**Input data**
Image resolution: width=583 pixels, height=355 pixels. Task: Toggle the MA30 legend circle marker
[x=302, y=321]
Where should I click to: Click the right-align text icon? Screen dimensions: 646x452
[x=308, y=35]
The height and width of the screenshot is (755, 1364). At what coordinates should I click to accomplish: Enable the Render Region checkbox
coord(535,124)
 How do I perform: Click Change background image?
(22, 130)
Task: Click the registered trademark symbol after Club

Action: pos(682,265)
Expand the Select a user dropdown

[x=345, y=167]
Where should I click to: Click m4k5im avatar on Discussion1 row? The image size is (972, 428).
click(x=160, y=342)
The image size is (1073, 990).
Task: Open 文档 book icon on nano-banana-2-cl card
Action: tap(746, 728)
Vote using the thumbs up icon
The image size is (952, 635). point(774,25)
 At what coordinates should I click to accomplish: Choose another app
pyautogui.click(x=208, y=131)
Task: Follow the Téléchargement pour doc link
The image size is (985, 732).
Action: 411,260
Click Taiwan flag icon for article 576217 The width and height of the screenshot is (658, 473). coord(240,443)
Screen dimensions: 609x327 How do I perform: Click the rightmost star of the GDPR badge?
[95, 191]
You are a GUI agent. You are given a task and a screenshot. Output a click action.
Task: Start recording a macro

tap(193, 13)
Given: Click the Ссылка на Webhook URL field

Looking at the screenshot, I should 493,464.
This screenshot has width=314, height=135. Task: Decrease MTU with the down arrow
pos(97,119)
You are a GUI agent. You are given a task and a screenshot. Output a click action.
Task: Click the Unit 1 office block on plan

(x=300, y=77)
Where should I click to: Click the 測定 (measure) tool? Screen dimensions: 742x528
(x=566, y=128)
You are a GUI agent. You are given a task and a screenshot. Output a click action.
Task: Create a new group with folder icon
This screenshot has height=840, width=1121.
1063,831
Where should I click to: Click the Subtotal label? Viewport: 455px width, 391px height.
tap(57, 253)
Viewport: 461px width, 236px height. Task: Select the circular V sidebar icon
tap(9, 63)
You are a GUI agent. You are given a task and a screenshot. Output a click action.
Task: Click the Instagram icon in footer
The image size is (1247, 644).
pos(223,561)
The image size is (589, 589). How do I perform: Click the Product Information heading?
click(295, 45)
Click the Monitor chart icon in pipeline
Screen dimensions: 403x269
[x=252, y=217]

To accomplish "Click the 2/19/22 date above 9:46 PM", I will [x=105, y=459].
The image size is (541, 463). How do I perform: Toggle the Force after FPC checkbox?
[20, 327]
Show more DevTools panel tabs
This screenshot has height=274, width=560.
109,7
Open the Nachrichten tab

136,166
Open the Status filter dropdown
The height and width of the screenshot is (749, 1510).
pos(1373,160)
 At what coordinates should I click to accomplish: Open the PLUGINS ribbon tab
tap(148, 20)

**Work instructions**
Every line from the one containing "Open the Status filter dropdown" through the end of the entries above must be echoed exactly, with both ends kept.

**Answer space**
Open the Status filter dropdown
The height and width of the screenshot is (749, 1510).
pos(1373,160)
 At what coordinates should I click to accomplish: Open the PLUGINS ribbon tab
tap(148, 20)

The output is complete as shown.